Le problème est que les images que nous avons du monde sont le monde et que c’est à partir d’elles que nous le façonnons, indépendamment de ce qu’il est réellement. Ainsi, les cartes et images satellitaires sont construites à partir de données réinterprétées et qui, en fonction du code, fournissent différentes indications, à l’instar, par exemple, des célèbres cartes anamorphiques ou encore de ces belles images satellitaires composites de la pollution lumineuse tracées selon son intensité et sa répartition dans le monde ainsi que son facteur de fragmentation écologique et de dégradation de l’environnement nocturne. Ces images cartographiques sont issues d’une superposition d’images prises de nuit et par temps clair ; les limites des continents sont produites par l’ajout en couleurs sombres des photographies équivalentes diurnes. Ainsi, toutes ces images mises bout à bout donnent le sentiment d’une continuité, elles nous poussent même à reconnaître l’expérience du survol hypnotique des grandes agglomérations lorsque nous voyageons en avion, alors même qu’elles sont issues de techniques de compositing. À l’instar de la Terre qui, comme chacun le sait, est plutôt patatoïde mais se livre sous forme de sphère parfaitement lisse et illusionniste par un effet visuel lié à sa rotation, nous sommes volontairement trompés par l’idée d’un monde sans aspérités, enfin globalisé.
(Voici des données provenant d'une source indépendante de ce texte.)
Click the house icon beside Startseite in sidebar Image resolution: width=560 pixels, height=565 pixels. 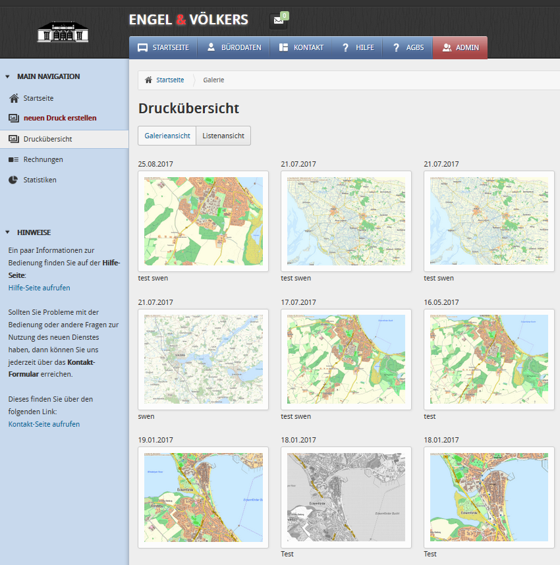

Mais tout se passe-t-il pour autant pour le mieux dans le meilleur des mondes ? Ce serait oublier que le compositing qui nous fournit cette imagerie-là implique ontologiquement l’interstice, la brèche, la zone blanche, bref, ce serait sans compter qu’il y a quelque chose de pourri dans le royaume de Google Earth…
Face aux brèches, le pied de biche
Si un grand nombre d’artistes et de producteurs d’images en tous genres ont exploité la beauté spectaculaire mais top down de « l’œil cartographique de l’art », d’autres se faufilent dans les lieux interdits et non cartographiés pour tenter de livrer une version bottom up du monde dans lequel nous vivons, dans la lignée de ce qu’avaient initié il y a maintenant plus de 60 ans, les situationnistes, puis les artistes de la marche et les artistes de la contre-cartographie, de la cartographie critique ou de la cartographie alternative (Guilló et Joliveau 2017). Ces brèches-là sont depuis une quinzaine d’années exploitées de façon plus ou moins heureuse par les Google Street View artists tels Jon Rafman, Clément Valla, Julien Lévesque, Doug Rickard, Émilie Brout et Maxime Marion, Caroline Delieutraz et tant d’autres (Guilló 2015, 2018) qui soulignent généralement les faux raccords d’un monde moins jointif qu’il n’y paraît ou encore la spécificité de ces images sans regard, prises automatiquement par des machines.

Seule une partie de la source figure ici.